La  Cour européenne de droit de l’homme (Cedh) dont l’arrêt Goodwin contre Royaume-Uni, devrait inspirer la justice du Sénégal, répète, de manière inlassable, que « la protection des sources journalistiques est l’une des pierres angulaires de la liberté de la presse » et la condition sans laquelle, faute de sources, la presse ne serait plus en mesure de fournir au public des informations sur des questions d’intérêt général et de « jouer son rôle indispensable de « chien de garde » ».

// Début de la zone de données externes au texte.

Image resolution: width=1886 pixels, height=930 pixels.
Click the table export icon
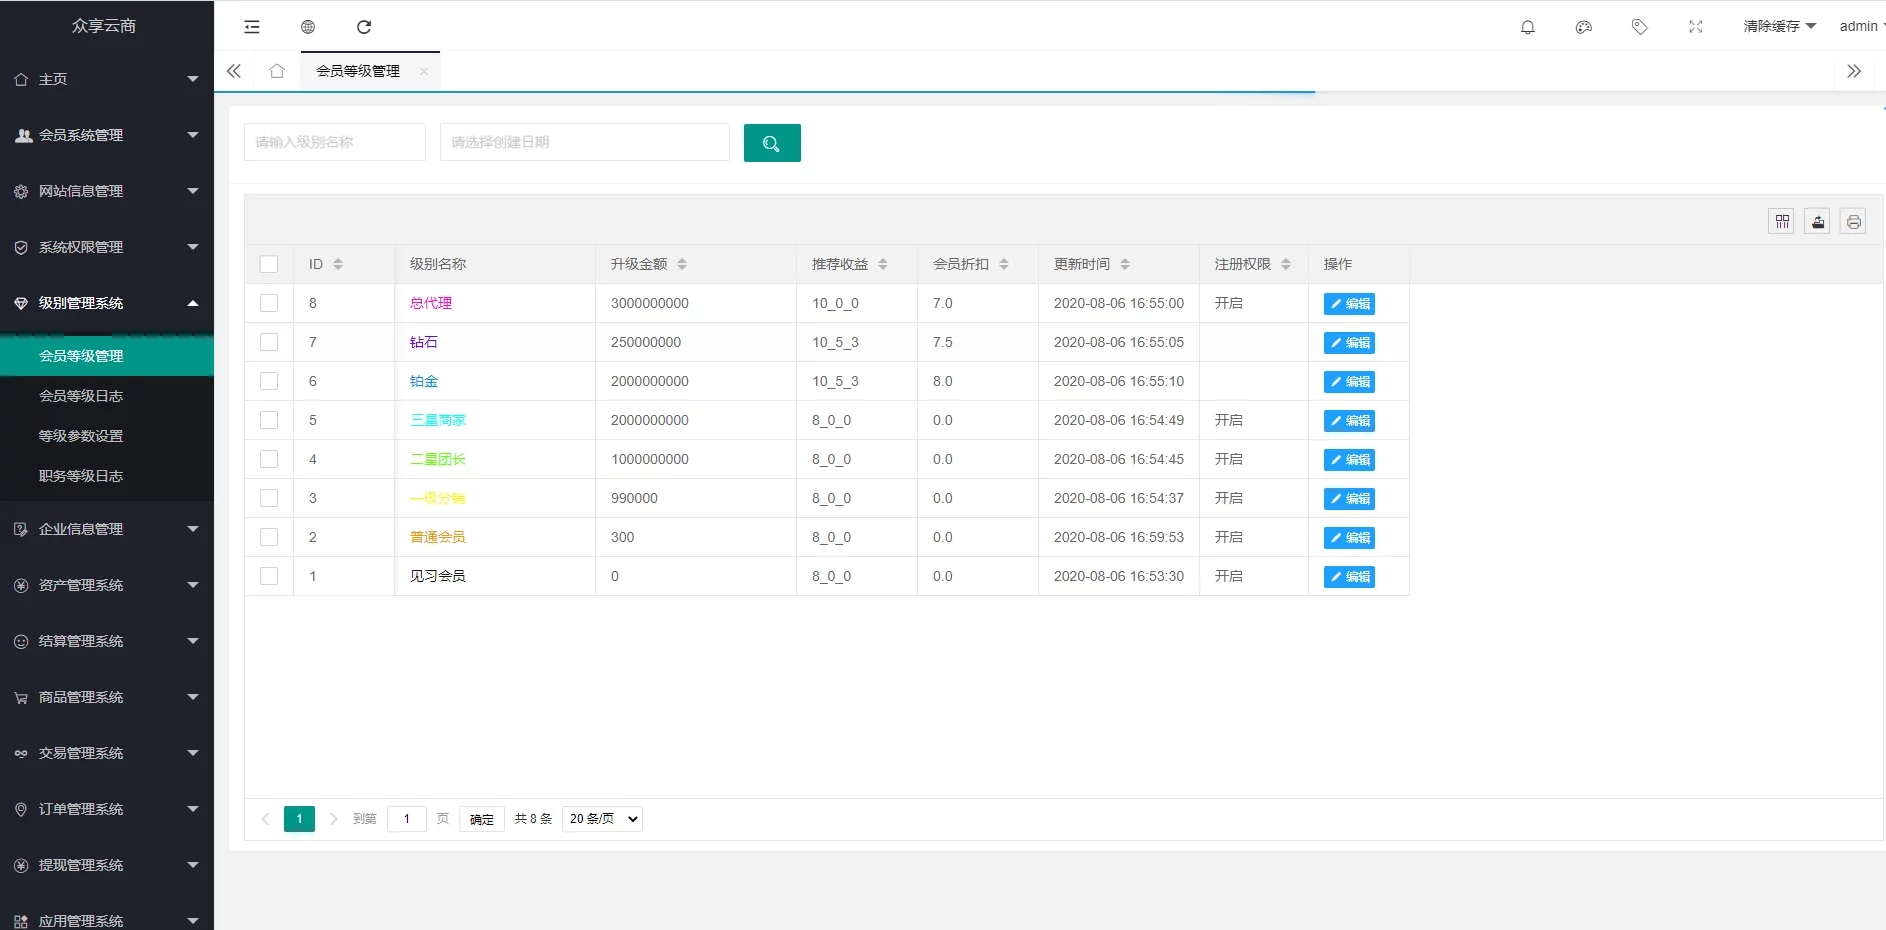[1817, 222]

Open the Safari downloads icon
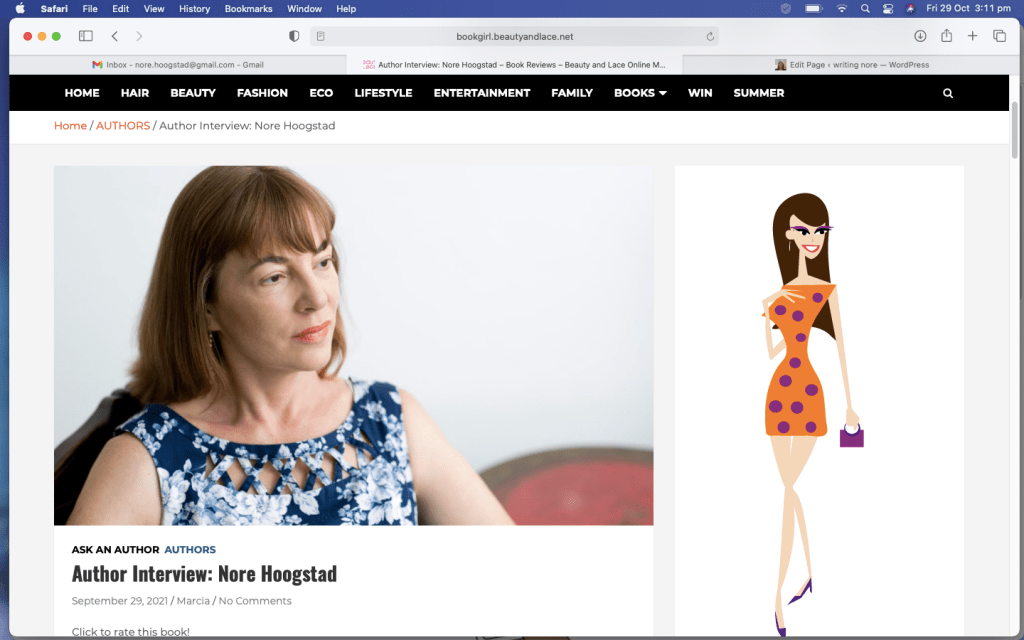(x=920, y=36)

Cheikh Yérim Seck a révélé sur une chaîne de télévision dakaroise, 7Tv, en l’occurrence, des informations que le public a le droit de savoir et la journaliste le devoir de les lui donner (c’est nous qui soulignons cette stipulation de la Charte des devoirs du journaliste professionnel édictée à Munich en 1971). L’opinion publique sénégalaise a le droit de connaître la vérité dans cette perquisition de gendarmes chez une famille de Sénégalo-Libanais suspectée, entre autres, de blanchiment d’argent et chez laquelle a été saisie une astronomique somme d’argent (6 milliards de francs Cfa) dont une partie infime (650 millions de francs Cfa) aurait été déposée là où il se doit. Qui a donné cette information au journaliste et, ce dernier, quelles preuves en détient-il ? Toute la polémique est là. Il ne s’agit pas d’absoudre le journaliste, ni de le mettre en faute, mais de se préoccuper de ce que des pressions judiciaires semblent vouloir le pousser à révéler des sources à travers des preuves qu’il aurait fournies.

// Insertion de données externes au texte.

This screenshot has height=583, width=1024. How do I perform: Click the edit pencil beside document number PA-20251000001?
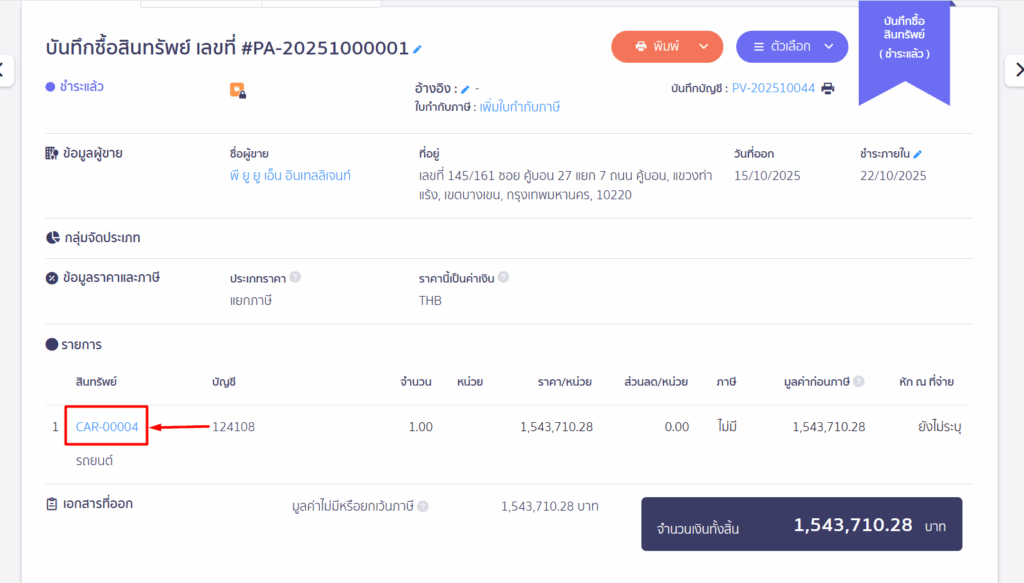[417, 49]
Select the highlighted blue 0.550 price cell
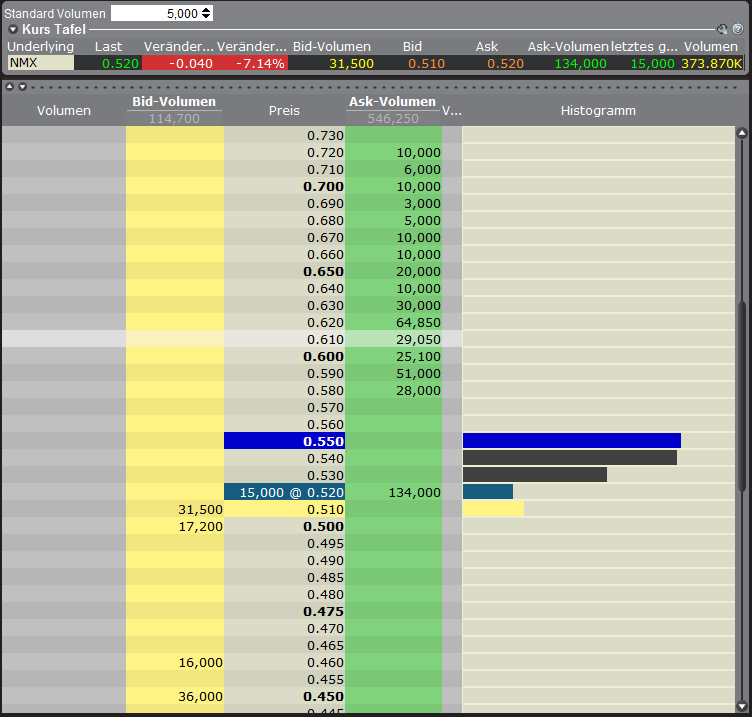Screen dimensions: 752x717 coord(284,441)
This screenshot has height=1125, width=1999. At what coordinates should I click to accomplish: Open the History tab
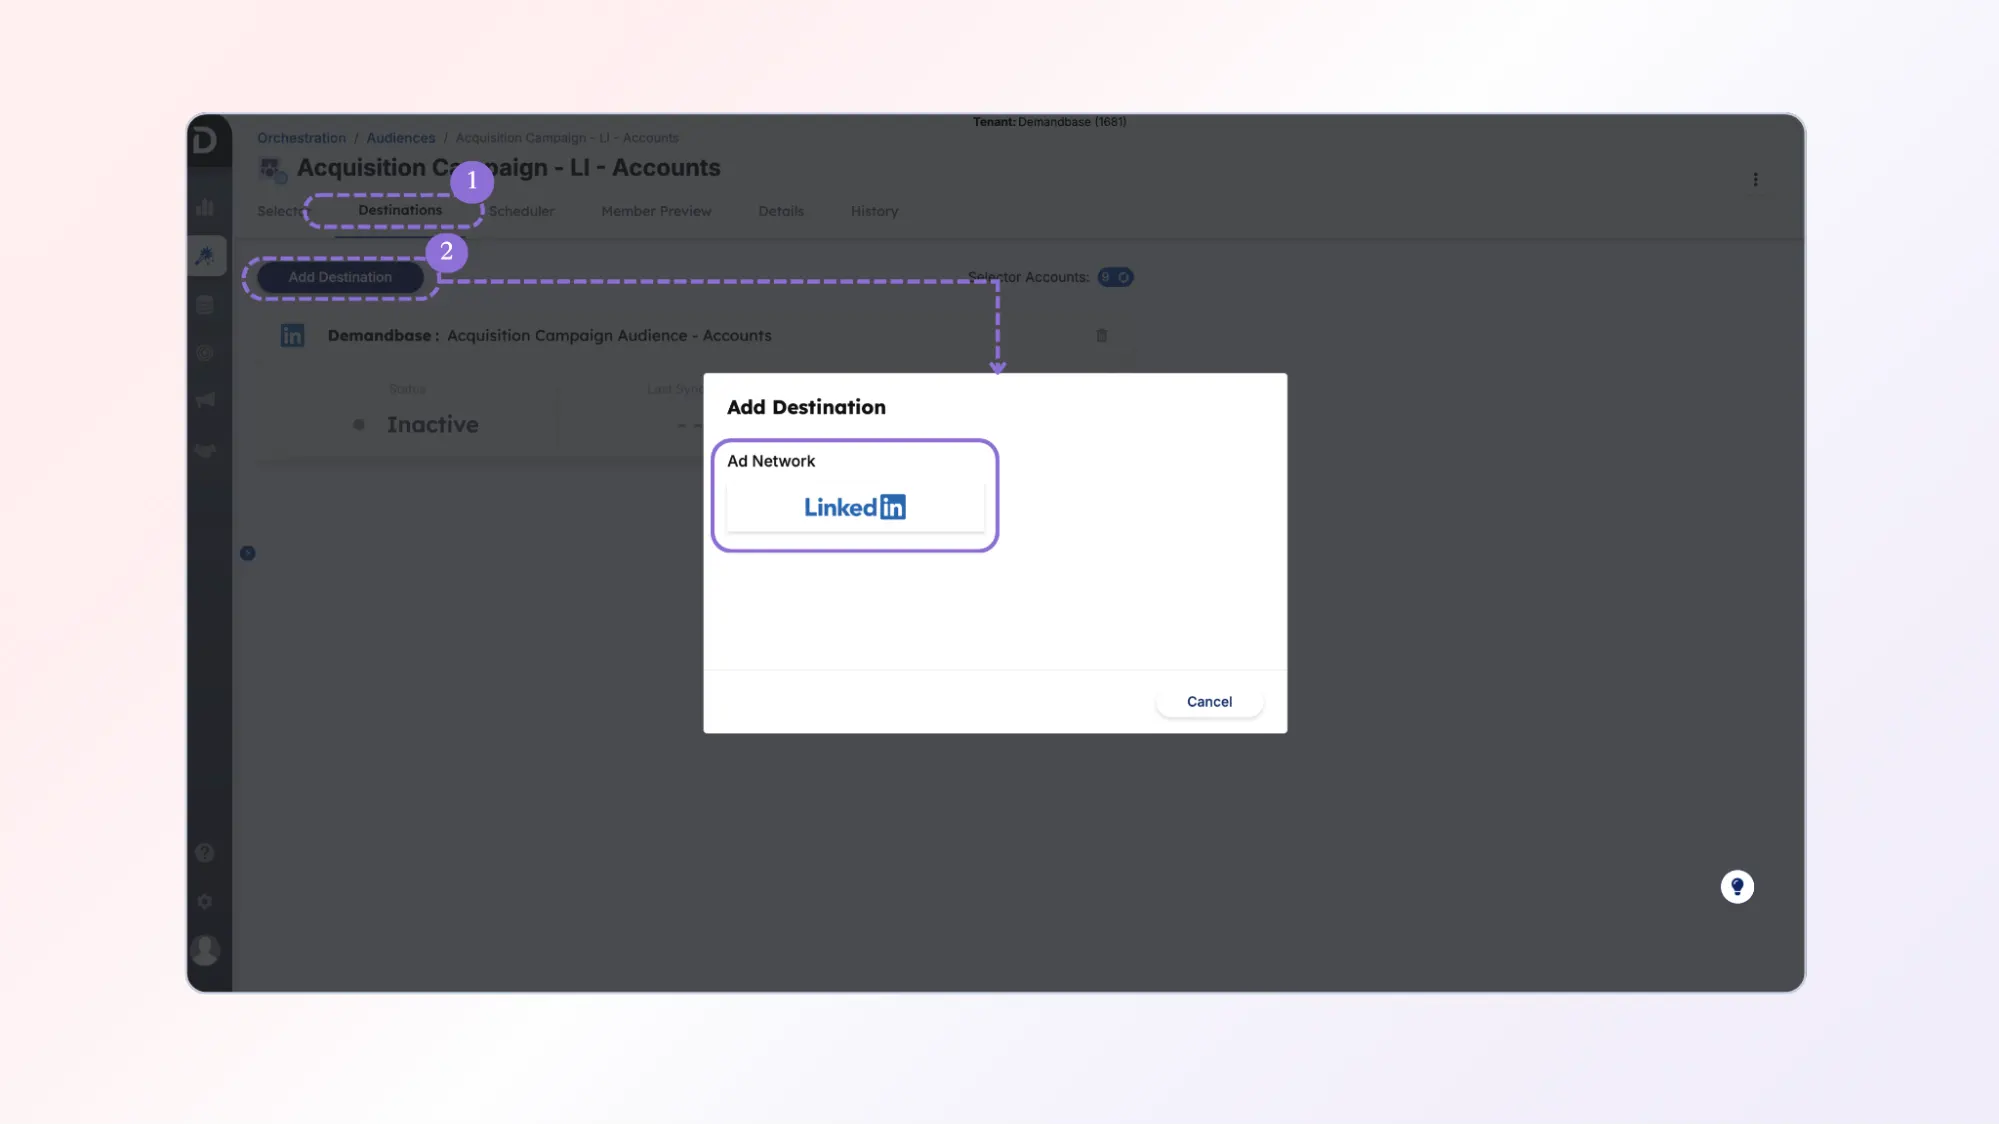click(x=874, y=211)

La justice du Sénégal ne devrait pas dire moins que les articles 109, 326 et 437 du code de procédure pénale (Cpp) français qui disposent qu’« un journaliste cité devant un juge d’instruction, une cour d’assises ou un tribunal correctionnel, pour être « entendu comme témoin sur des informations recueillies dans l’exercice de son activité », est libre « de ne pas en révéler l’origine » (…).

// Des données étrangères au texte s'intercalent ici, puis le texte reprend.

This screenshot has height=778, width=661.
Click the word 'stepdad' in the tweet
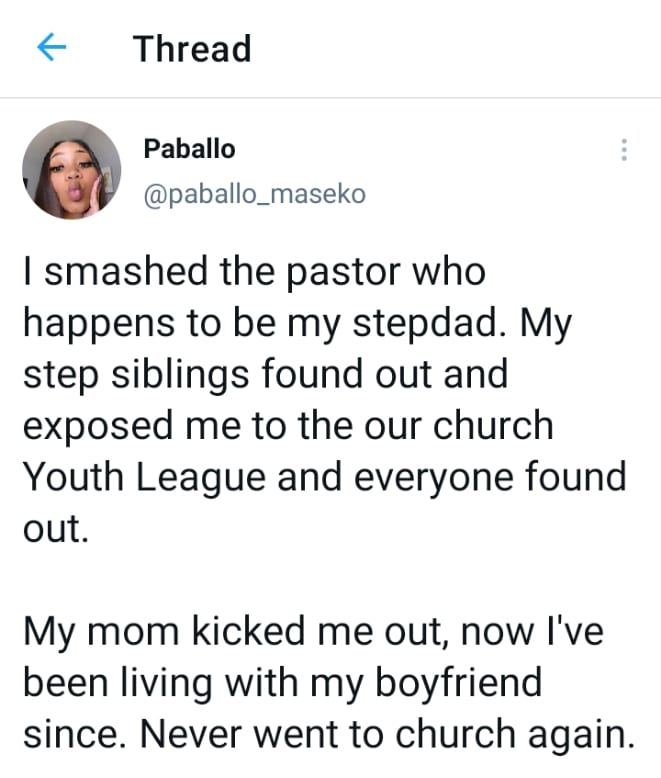pyautogui.click(x=430, y=323)
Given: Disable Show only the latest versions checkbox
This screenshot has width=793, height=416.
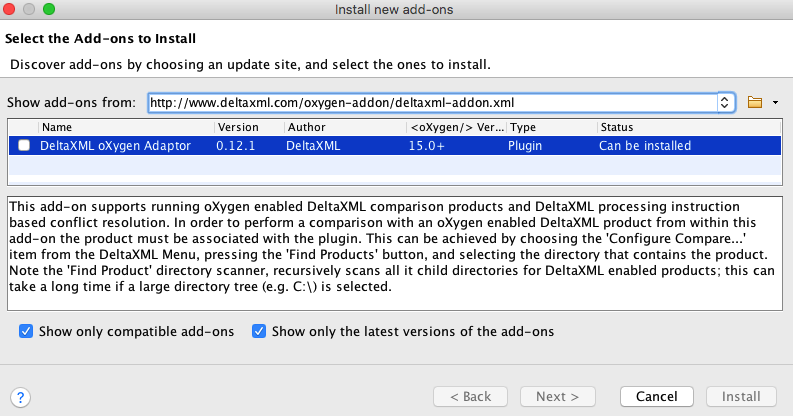Looking at the screenshot, I should (259, 331).
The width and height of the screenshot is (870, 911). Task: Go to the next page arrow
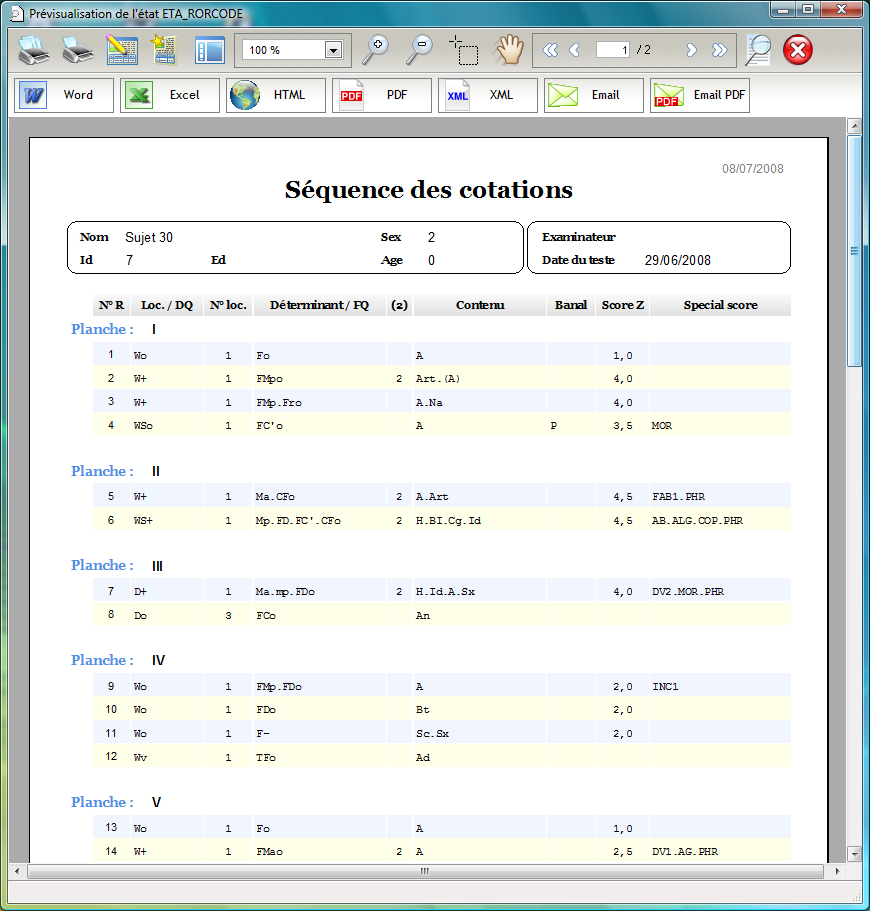691,50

Protéger sa source, revenons-y, est à la fois obligation et devoir déontologiques et éthiques pour tout journaliste. La source a droit à une protection même s’il ne la demande parce que n’ayant pas conscience des dangers dont celui de mort qu’il peut encourir dans la révélation de son identité. L’exemple le plus récent est survenu en février 2020 au Mali où un éleveur interviewé sans protection de son identité par la chaine de télévision France 24 a été enlevé et tué par des djihadistes.

Ce n’est pas à des policiers ni à des gendarmes, ni à tout autre enquêteur que le journaliste devrait révéler ses sources, quelles que soient les risques que lui fit encourir son refus de collaborer. Cela, ils le savent les gendarmes ayant interrogé Cheikh Yérim Seck, placé en garde à vue et balloté entre la gendarmerie et les juges ; ils savaient à quelle réponse ils devaient s’attendre quand ils ont demandé à un journaliste de divulguer un secret professionnel protégé par les différentes chartes de déontologie journalistique.